**SELECTED EXTRACT:**
■ ■ ■ ■ ■
What If I Want To Keep the Dog in a Divorce?

October 3, 2022

Our pets are like family, and when a couple decides to divorce, the pets can be caught in the middle. Sometimes, the resolution can be simple and one party or the other will take the pet. So, what happens if one person wants to keep the pet and a fight ensues? Keep reading to find out.

What Happens to a Dog in Divorce?

In many cases, one person or the other will step up and want to take the pet, alleviating any need to figure out what to do. In other cases, a fight may break out and both parties may want the pet, and in other, more tragic cases, no one wants the pet. Countless dogs enter the shelter system each year as the result of the unfortunate position of dissolving a marriage.

Though most people view them as part of the family, pets are still classified as property and may be considered marital property if the pet was purchased during the marriage in most states. This means that they have no rights and ownership after the divorce has to be determined by the parties involved. Most judges are not going to take much into account when determining who gets a pet after a divorce other than who paid for the pet.
■ ■ ■ ■ ■
**COLLECTED MATERIAL:**
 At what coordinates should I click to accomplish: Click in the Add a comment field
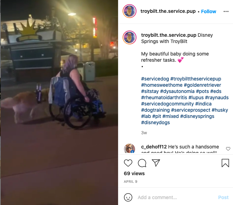(177, 197)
■ ■ ■ ■ ■
**EXERCISE TASKS:**
[1] In the article on keeping the dog in a divorce, what do most judges take into account when deciding who gets a pet?
[2] Pick up the article on keeping the dog in a divorce where it stops and continue it.

**ANSWERS BELOW:**
[1] Who paid for the pet.

[2]
This means that even if you love the pet, cared for it or bonded with it, if you were not the one that paid for it and funded it, the judge is likely going to award the other party ownership of the pet, even if they do not truly want it.

What Can you Do?

The best thing to do if you are ending your marriage is to take the time to speak with your former partner about what will happen. If both parties want to keep the pet, perhaps try creating a visitation where both parties can still be part of the pet’s life even after the divorce. If one party wants the pet and the other does not, arrange for the interested party to take possession of the pet.

If neither wants the pet, it is always best to try to find someone that does genuinely want the pet rather than trying to take a pet to a shelter. 

Pets have feelings, are sentient beings, and deserve to be treated with respect. Though divorce is terrible, it does not mean that the pets from that divorce have to be tossed aside.

Categorised in:

K.J. Law P.A.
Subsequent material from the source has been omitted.